Records for this exercise:
-*-*-
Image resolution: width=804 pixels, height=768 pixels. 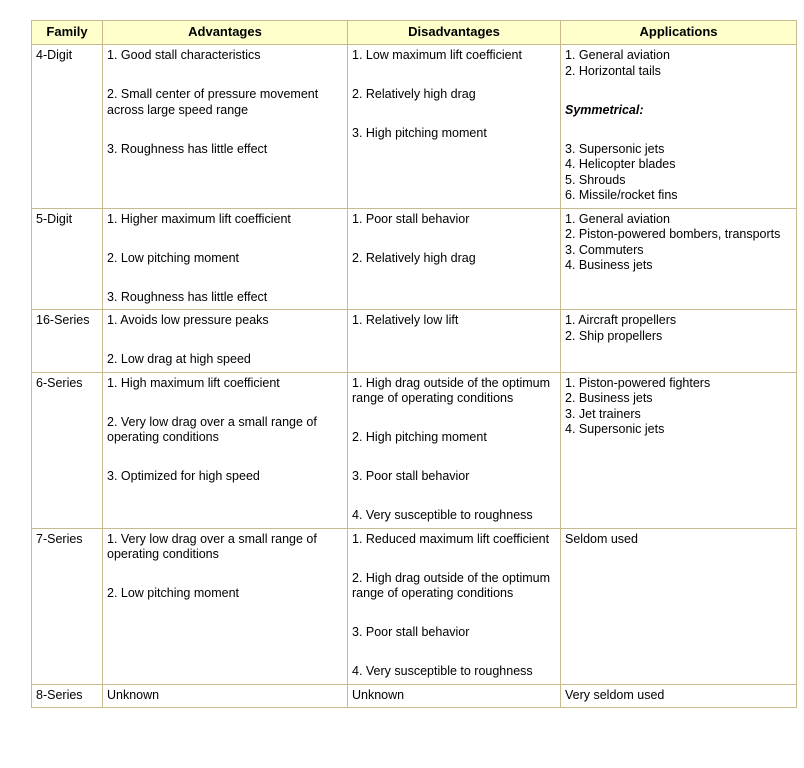 I want to click on header-advantages: Advantages, so click(x=225, y=32).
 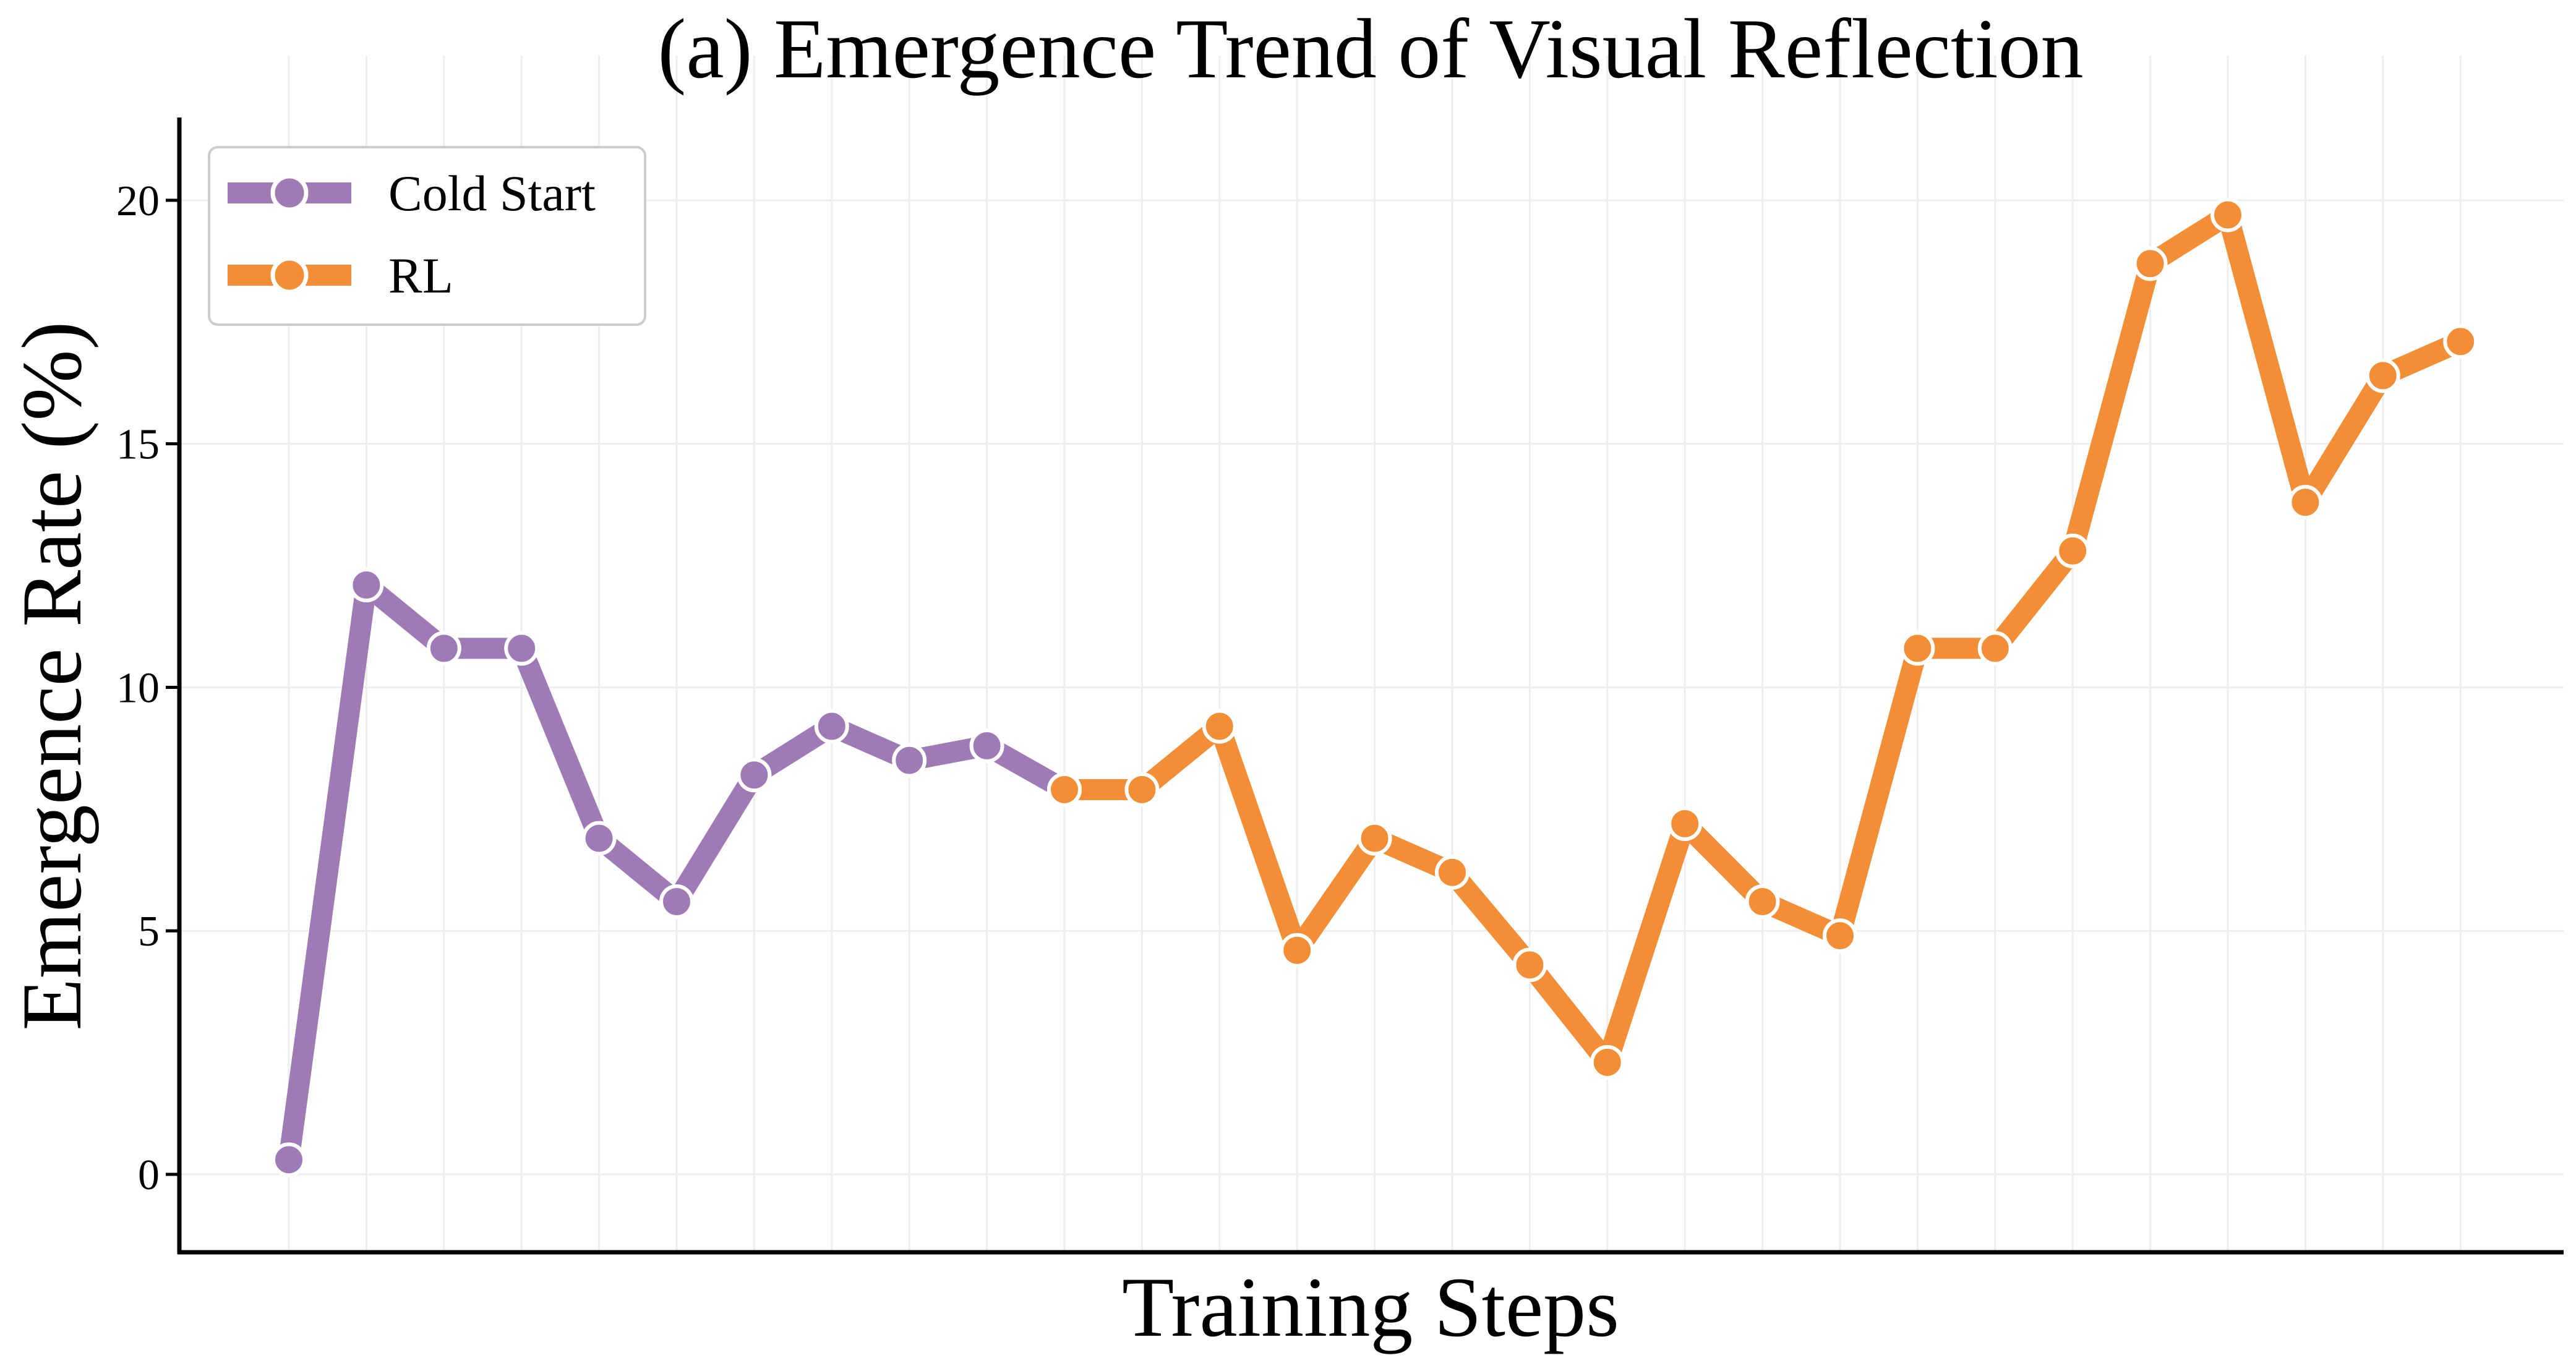 I want to click on y-tick-label: 0, so click(x=149, y=1175).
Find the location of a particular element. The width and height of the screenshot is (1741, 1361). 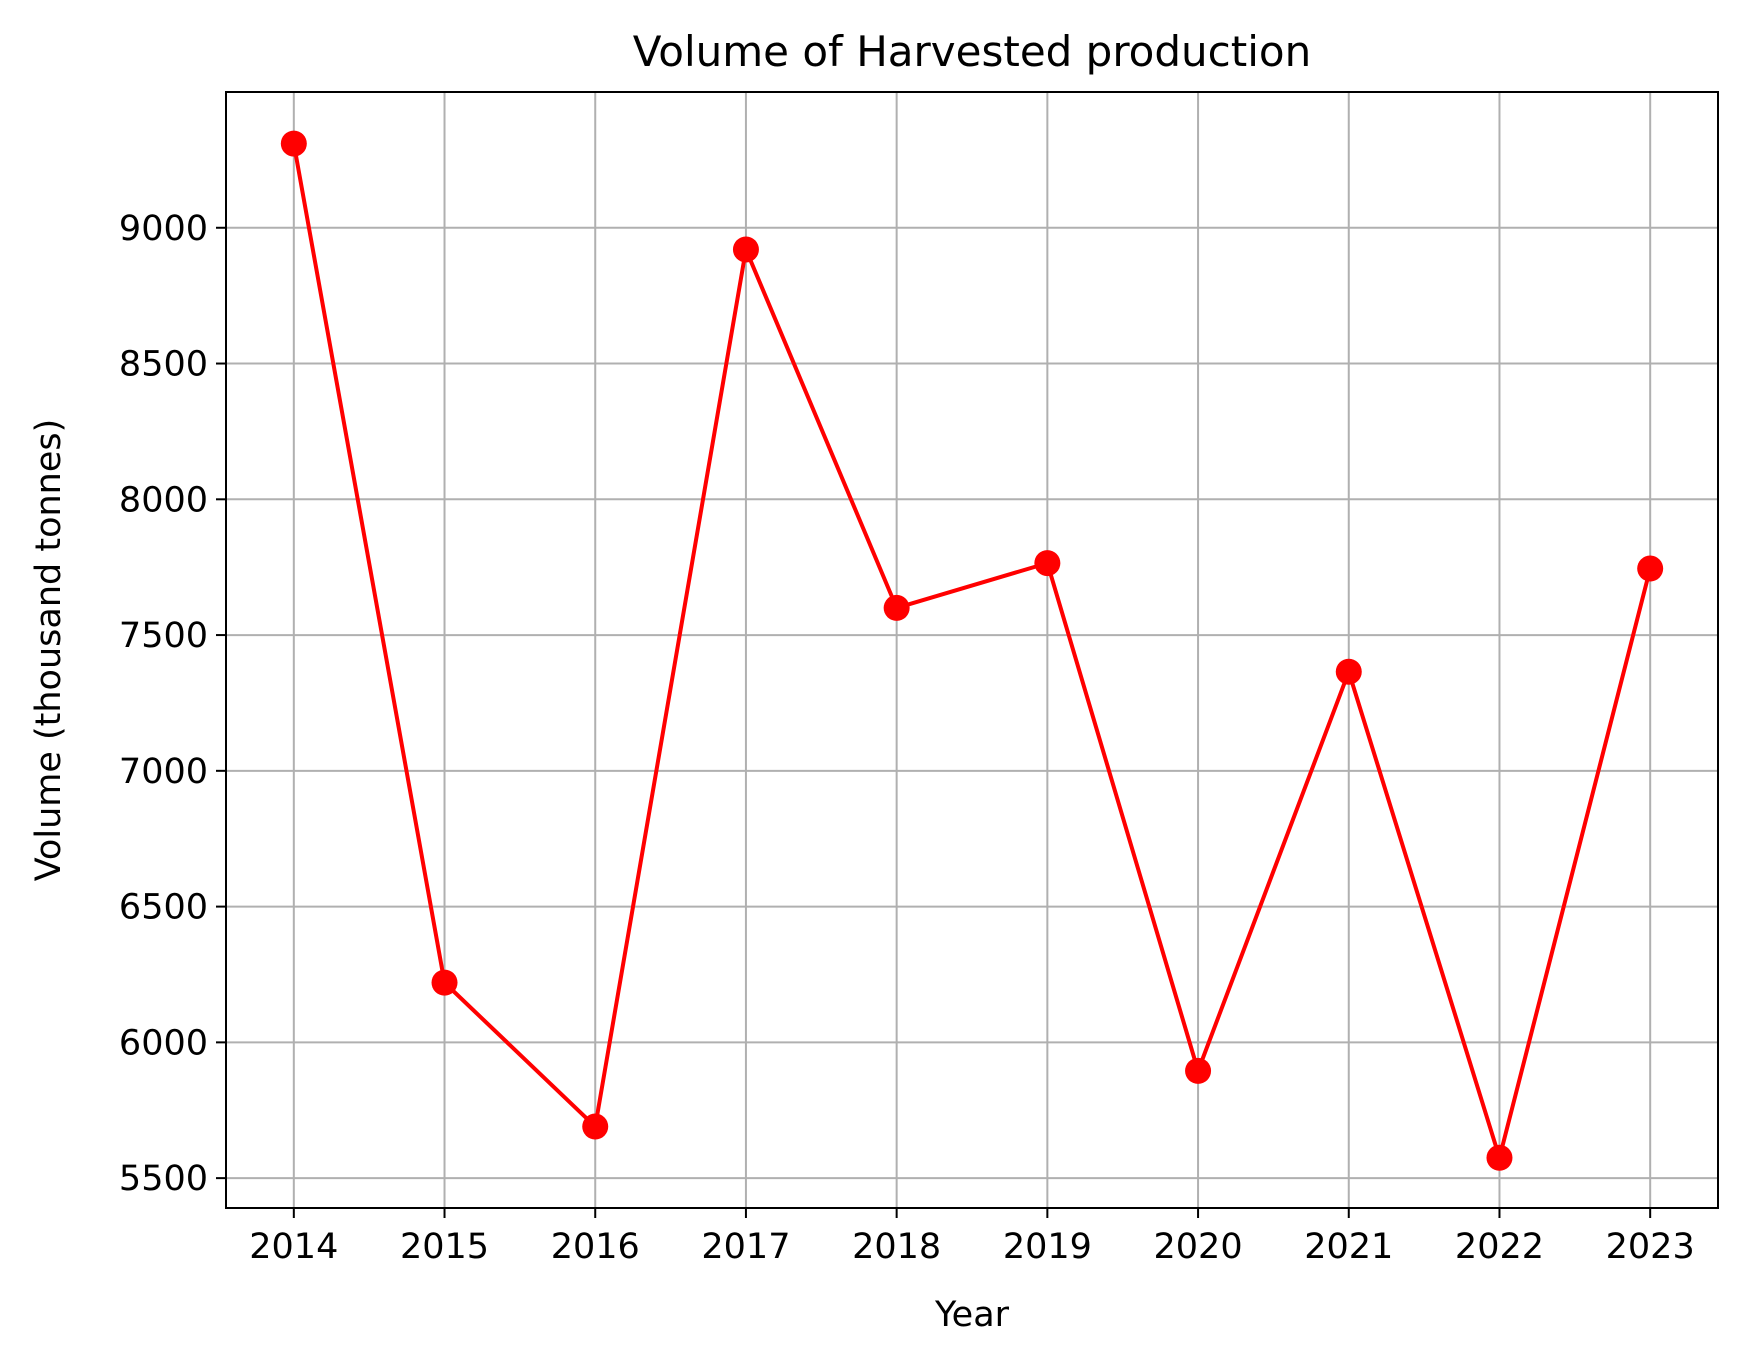

y-tick-label: 7500 is located at coordinates (164, 636).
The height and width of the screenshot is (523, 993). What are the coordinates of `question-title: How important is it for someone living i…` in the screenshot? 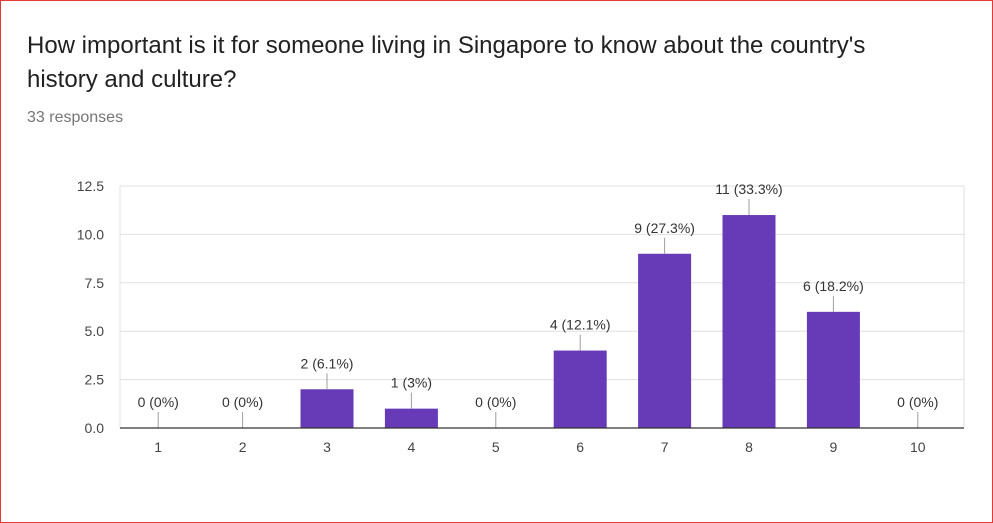 It's located at (446, 62).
-*-*-
Format everything in the listing from the line containing "I want to click on y-tick-label: 0, so" down to the line containing "y-tick-label: 7500 is" as a numbered list, skipping blank lines and omitting the pictures.

Answer space:
1.   I want to click on y-tick-label: 0, so click(x=149, y=1175).
2. Find the location of a particular element. The width and height of the screenshot is (1741, 1361). 
3. y-tick-label: 7500 is located at coordinates (164, 636).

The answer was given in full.